Top of Working data

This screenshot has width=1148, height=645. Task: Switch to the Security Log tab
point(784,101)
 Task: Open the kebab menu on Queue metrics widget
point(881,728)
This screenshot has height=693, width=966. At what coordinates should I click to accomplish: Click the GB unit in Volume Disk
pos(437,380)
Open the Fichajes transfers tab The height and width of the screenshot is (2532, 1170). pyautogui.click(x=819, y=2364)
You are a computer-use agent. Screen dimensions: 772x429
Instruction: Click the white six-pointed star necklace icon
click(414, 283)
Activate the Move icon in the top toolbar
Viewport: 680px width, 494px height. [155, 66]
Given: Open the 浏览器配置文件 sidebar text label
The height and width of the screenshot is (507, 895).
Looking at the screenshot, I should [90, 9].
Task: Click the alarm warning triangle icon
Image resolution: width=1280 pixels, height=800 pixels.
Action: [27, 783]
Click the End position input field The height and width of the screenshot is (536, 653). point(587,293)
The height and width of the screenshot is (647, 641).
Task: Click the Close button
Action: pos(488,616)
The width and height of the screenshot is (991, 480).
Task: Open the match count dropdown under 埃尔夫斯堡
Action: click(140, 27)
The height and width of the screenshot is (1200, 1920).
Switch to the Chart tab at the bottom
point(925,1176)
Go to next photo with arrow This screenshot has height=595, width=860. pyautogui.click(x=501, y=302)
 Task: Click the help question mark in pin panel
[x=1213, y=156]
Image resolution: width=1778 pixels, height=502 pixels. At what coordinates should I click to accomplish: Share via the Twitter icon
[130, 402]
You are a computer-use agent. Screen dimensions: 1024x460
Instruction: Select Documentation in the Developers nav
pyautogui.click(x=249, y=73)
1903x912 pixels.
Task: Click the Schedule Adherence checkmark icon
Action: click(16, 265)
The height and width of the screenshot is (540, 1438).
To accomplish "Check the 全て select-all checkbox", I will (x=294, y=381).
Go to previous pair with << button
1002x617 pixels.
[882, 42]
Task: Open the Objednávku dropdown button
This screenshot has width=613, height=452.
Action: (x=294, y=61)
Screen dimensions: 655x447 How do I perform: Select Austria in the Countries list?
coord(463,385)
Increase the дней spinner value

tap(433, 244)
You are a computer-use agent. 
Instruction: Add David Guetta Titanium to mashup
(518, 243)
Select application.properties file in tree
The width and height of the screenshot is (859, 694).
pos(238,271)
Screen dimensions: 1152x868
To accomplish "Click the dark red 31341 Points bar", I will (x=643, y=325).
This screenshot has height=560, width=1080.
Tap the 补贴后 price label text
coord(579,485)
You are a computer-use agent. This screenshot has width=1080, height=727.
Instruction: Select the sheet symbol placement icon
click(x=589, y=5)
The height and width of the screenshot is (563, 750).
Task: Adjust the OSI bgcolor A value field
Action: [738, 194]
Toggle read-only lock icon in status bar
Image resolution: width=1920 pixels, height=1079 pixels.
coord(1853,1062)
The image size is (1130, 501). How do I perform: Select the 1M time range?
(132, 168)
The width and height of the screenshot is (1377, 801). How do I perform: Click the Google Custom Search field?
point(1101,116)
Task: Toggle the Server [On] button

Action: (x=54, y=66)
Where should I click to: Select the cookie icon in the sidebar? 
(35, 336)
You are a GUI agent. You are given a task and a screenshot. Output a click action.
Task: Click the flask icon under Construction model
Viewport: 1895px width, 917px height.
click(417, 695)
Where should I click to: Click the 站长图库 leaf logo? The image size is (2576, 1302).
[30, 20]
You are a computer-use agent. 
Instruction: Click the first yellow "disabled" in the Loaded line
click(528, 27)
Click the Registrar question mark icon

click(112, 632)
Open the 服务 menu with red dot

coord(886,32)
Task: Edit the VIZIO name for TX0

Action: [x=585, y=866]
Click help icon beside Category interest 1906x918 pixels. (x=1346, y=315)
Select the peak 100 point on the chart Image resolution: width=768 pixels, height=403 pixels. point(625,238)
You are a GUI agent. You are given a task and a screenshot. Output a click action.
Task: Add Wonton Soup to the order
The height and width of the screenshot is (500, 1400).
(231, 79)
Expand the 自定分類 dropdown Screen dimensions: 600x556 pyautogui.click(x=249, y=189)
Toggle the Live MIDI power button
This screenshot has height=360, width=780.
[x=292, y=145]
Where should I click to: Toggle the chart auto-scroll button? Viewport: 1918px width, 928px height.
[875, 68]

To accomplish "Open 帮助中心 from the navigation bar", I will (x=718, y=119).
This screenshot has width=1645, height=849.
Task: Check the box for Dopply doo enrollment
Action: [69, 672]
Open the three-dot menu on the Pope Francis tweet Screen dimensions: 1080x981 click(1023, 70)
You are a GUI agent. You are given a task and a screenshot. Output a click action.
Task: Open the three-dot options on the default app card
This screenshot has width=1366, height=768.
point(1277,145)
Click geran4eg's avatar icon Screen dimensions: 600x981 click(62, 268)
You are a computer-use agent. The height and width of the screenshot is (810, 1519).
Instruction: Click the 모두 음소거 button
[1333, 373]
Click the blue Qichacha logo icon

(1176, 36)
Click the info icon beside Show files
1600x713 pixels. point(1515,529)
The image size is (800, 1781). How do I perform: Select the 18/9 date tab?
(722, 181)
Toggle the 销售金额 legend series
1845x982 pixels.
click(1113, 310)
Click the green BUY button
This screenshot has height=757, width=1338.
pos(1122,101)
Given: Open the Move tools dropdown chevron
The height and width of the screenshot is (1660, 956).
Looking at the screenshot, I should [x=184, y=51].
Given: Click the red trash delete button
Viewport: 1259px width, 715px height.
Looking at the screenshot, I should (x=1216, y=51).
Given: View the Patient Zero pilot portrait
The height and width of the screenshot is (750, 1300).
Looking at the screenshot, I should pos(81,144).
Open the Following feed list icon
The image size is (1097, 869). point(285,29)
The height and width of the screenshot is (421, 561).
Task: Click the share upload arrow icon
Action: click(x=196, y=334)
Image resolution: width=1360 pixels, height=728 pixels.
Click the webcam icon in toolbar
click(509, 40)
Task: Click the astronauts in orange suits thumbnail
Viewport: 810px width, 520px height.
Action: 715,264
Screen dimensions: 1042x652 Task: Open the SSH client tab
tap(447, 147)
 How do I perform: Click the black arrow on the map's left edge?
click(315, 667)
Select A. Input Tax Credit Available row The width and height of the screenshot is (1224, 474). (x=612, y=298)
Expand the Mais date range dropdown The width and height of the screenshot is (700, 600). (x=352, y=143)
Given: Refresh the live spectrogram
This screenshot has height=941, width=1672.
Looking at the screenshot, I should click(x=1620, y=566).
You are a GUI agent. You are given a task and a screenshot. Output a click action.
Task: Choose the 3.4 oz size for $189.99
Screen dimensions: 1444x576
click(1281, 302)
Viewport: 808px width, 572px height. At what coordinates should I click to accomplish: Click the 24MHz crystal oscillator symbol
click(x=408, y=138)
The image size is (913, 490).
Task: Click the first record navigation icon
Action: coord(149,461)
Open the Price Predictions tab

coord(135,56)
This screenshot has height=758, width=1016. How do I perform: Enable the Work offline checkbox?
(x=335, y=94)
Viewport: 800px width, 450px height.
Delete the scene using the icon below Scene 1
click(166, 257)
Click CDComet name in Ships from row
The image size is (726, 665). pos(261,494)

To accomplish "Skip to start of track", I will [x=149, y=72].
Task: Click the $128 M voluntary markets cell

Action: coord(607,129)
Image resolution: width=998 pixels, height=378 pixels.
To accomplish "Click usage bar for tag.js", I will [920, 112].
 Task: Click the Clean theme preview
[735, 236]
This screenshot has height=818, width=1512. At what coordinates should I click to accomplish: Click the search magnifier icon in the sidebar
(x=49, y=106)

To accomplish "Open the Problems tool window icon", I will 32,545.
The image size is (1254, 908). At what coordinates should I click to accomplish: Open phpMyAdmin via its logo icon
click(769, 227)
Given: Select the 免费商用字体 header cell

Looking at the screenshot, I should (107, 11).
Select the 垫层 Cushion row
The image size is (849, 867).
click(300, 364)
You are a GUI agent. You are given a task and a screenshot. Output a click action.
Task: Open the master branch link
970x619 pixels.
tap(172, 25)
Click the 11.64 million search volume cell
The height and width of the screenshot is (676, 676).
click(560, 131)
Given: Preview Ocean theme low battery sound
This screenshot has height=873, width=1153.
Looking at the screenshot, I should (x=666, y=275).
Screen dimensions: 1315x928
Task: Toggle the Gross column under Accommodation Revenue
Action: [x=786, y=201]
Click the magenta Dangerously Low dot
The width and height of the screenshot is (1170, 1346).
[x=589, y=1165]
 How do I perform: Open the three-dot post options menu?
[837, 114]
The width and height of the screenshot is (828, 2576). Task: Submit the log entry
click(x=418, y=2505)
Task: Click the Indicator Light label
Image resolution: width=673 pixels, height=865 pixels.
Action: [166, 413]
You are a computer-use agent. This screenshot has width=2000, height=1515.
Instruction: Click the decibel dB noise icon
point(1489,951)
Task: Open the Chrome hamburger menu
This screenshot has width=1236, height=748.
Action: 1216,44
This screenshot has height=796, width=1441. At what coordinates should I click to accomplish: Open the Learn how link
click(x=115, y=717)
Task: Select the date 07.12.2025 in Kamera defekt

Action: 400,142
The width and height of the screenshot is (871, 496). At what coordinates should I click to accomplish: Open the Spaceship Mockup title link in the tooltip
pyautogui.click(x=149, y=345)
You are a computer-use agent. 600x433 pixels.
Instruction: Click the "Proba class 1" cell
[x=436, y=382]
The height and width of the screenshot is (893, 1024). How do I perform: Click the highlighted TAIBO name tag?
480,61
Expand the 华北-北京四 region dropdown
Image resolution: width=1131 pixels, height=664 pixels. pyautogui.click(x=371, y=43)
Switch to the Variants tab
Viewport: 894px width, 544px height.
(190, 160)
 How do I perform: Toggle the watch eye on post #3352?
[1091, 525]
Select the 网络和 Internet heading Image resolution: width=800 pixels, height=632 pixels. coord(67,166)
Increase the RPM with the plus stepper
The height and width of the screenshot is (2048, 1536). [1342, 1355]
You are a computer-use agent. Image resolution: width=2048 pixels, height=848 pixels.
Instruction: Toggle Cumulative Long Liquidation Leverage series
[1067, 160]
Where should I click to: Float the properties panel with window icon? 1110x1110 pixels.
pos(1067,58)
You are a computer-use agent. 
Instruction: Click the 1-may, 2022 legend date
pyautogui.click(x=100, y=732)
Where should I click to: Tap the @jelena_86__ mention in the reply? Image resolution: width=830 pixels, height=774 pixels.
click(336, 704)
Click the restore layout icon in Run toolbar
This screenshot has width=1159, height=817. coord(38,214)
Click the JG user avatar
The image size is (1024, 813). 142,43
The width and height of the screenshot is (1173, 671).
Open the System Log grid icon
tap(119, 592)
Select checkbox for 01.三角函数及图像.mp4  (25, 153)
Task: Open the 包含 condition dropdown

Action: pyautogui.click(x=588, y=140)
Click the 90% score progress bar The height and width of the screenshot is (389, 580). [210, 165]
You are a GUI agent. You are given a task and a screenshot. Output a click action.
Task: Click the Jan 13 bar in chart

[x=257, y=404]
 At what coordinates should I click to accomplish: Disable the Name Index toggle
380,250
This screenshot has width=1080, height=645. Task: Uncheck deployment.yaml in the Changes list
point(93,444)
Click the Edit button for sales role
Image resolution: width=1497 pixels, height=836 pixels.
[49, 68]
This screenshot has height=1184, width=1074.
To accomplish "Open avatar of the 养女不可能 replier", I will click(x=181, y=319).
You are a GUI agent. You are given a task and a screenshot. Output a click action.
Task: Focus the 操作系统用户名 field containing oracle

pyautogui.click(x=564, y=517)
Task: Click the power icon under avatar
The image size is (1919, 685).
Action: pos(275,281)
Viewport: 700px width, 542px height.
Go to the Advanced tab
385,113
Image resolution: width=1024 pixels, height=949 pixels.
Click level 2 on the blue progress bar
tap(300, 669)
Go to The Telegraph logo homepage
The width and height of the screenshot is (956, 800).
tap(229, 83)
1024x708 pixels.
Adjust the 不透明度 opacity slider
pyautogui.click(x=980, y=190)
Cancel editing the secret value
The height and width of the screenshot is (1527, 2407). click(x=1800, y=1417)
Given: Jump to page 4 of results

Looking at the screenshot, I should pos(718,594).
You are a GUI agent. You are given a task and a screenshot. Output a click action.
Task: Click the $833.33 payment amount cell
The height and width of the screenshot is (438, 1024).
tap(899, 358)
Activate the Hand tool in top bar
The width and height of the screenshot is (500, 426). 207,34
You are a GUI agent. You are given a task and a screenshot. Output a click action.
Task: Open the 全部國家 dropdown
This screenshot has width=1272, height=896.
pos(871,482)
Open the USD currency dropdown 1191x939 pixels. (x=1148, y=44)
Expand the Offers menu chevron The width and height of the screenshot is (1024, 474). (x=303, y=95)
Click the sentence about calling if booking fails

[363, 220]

Bottom of Working data

Task item:
Copy out the lines starting at the one containing "Click the 90%" and ending with the last line of the entries. Include nothing else.

Solution to the exercise:
Click the 90% score progress bar The height and width of the screenshot is (389, 580). [210, 165]
You are a GUI agent. You are given a task and a screenshot. Output a click action.
Task: Click the Jan 13 bar in chart

[x=257, y=404]
 At what coordinates should I click to accomplish: Disable the Name Index toggle
380,250
This screenshot has width=1080, height=645. Task: Uncheck deployment.yaml in the Changes list
point(93,444)
Click the Edit button for sales role
Image resolution: width=1497 pixels, height=836 pixels.
[49, 68]
This screenshot has height=1184, width=1074.
To accomplish "Open avatar of the 养女不可能 replier", I will click(x=181, y=319).
You are a GUI agent. You are given a task and a screenshot. Output a click action.
Task: Focus the 操作系统用户名 field containing oracle

pyautogui.click(x=564, y=517)
Task: Click the power icon under avatar
The image size is (1919, 685).
Action: pos(275,281)
Viewport: 700px width, 542px height.
Go to the Advanced tab
385,113
Image resolution: width=1024 pixels, height=949 pixels.
Click level 2 on the blue progress bar
tap(300, 669)
Go to The Telegraph logo homepage
The width and height of the screenshot is (956, 800).
tap(229, 83)
1024x708 pixels.
Adjust the 不透明度 opacity slider
pyautogui.click(x=980, y=190)
Cancel editing the secret value
The height and width of the screenshot is (1527, 2407). click(x=1800, y=1417)
Given: Jump to page 4 of results

Looking at the screenshot, I should pos(718,594).
You are a GUI agent. You are given a task and a screenshot. Output a click action.
Task: Click the $833.33 payment amount cell
The height and width of the screenshot is (438, 1024).
tap(899, 358)
Activate the Hand tool in top bar
The width and height of the screenshot is (500, 426). 207,34
You are a GUI agent. You are given a task and a screenshot. Output a click action.
Task: Open the 全部國家 dropdown
This screenshot has width=1272, height=896.
pos(871,482)
Open the USD currency dropdown 1191x939 pixels. (x=1148, y=44)
Expand the Offers menu chevron The width and height of the screenshot is (1024, 474). (x=303, y=95)
Click the sentence about calling if booking fails

[363, 220]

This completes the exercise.